▸ **Goal**
Reproduce verbatim the material from the line containing "Screen dimensions: 1055x694" through the line containing "point(279,162)", both lines included.

▸ **Material provided**
----
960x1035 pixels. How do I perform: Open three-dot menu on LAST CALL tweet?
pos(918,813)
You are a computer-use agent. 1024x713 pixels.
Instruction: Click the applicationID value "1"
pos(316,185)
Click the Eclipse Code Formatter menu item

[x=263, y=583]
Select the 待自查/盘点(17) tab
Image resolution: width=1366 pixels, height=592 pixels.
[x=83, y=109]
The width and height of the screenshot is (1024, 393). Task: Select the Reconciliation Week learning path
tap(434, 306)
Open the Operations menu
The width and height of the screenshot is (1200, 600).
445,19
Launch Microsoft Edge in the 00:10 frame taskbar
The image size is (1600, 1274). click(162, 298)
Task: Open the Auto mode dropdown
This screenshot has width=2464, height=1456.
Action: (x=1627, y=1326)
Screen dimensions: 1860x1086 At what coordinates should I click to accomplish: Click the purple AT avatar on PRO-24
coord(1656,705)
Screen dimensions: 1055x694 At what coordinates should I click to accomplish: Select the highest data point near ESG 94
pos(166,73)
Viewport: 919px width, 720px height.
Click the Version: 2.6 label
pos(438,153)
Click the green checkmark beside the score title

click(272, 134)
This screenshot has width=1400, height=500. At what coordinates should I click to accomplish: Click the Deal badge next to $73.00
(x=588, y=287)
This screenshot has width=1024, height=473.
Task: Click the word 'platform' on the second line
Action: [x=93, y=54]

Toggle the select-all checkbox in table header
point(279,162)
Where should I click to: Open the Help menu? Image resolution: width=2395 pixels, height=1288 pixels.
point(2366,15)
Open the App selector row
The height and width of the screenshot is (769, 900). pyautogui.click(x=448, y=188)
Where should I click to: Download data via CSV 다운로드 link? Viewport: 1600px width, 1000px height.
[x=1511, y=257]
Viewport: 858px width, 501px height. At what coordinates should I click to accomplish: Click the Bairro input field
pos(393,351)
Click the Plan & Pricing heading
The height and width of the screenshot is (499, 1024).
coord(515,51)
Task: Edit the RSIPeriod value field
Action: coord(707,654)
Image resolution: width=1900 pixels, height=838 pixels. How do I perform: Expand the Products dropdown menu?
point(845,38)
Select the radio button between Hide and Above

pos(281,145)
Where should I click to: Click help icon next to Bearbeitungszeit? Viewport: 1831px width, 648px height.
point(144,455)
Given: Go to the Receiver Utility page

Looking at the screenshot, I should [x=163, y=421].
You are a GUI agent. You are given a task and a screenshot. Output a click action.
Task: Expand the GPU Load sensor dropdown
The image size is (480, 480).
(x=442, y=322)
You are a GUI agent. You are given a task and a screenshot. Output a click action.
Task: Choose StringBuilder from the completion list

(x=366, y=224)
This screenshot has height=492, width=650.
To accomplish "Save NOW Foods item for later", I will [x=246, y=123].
----
▸ **Correct answer**
Screen dimensions: 1055x694 At what coordinates should I click to accomplish: Select the highest data point near ESG 94
pos(166,73)
Viewport: 919px width, 720px height.
Click the Version: 2.6 label
pos(438,153)
Click the green checkmark beside the score title

click(272, 134)
This screenshot has width=1400, height=500. At what coordinates should I click to accomplish: Click the Deal badge next to $73.00
(x=588, y=287)
This screenshot has width=1024, height=473.
Task: Click the word 'platform' on the second line
Action: [x=93, y=54]

Toggle the select-all checkbox in table header
point(279,162)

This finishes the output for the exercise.